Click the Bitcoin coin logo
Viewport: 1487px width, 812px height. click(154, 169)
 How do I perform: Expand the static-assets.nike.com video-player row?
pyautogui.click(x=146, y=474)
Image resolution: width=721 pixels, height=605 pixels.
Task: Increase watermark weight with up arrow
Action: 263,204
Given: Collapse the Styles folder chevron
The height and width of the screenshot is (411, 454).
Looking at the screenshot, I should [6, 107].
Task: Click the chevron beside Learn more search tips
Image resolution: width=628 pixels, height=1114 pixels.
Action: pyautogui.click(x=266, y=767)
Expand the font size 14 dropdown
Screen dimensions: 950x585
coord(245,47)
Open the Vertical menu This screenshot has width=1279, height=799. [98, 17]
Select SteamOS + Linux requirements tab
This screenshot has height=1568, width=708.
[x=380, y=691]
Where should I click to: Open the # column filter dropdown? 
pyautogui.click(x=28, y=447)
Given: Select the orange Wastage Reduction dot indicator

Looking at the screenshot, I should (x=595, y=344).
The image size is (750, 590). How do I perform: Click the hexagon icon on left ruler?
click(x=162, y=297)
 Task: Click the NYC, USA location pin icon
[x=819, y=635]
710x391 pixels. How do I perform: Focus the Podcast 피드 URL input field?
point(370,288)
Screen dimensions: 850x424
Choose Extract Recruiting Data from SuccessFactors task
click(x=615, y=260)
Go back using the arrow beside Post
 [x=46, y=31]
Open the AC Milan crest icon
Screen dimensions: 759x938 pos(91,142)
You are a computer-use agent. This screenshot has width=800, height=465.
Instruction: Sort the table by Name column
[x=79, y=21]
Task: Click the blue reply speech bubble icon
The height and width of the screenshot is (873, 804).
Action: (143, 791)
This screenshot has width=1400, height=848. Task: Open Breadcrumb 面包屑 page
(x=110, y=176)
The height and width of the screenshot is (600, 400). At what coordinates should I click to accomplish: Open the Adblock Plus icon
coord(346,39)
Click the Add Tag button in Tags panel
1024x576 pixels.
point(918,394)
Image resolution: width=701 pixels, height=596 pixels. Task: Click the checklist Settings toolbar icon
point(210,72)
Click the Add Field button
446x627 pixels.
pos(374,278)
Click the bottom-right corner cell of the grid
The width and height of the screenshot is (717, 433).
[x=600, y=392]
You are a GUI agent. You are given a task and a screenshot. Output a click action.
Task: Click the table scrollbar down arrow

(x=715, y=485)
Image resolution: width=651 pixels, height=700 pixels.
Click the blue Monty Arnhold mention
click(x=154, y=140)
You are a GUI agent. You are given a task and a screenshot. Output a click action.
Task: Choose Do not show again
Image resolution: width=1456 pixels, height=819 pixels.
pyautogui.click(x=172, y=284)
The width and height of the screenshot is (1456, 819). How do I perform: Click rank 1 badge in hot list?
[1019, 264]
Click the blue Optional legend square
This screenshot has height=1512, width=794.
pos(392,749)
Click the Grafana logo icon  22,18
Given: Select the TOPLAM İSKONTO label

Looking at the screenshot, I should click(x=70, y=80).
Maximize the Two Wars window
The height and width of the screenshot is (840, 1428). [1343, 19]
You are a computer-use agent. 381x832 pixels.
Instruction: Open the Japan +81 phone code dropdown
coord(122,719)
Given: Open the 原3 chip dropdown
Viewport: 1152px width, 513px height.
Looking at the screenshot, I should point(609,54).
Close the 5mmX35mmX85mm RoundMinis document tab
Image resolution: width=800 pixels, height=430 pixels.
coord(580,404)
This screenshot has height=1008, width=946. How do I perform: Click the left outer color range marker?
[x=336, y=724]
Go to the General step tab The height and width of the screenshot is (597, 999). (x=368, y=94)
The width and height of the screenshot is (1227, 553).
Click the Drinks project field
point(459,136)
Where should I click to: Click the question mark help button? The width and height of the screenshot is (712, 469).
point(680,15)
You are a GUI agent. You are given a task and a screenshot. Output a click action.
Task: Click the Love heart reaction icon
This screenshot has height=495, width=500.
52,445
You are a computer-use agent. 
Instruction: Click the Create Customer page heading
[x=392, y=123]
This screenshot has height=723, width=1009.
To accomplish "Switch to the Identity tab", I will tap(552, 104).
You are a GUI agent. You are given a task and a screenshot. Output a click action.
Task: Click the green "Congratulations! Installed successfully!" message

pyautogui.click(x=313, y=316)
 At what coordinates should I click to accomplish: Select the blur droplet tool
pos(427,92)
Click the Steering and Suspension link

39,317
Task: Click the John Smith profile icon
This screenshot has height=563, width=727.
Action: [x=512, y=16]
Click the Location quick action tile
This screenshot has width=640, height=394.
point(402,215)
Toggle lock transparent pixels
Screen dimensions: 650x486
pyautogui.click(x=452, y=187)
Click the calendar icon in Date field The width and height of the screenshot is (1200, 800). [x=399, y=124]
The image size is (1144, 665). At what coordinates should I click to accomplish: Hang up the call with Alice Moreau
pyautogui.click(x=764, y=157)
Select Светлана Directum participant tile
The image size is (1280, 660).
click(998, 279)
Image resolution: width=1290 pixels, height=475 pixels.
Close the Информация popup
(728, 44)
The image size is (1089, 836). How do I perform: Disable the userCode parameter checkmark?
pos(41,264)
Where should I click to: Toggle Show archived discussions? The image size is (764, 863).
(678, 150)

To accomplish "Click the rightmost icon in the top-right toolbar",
- - -
• [Exercice]:
Recopiez sans aucune modification le passage qui va de la ligne contenant « The height and width of the screenshot is (600, 400). » jusqu'à la ligne contenant « [x=600, y=392] », ces deux lignes incluses.

• [Solution complète]:
The height and width of the screenshot is (600, 400). At what coordinates should I click to accomplish: Open the Adblock Plus icon
coord(346,39)
Click the Add Tag button in Tags panel
1024x576 pixels.
point(918,394)
Image resolution: width=701 pixels, height=596 pixels. Task: Click the checklist Settings toolbar icon
point(210,72)
Click the Add Field button
446x627 pixels.
pos(374,278)
Click the bottom-right corner cell of the grid
The width and height of the screenshot is (717, 433).
[x=600, y=392]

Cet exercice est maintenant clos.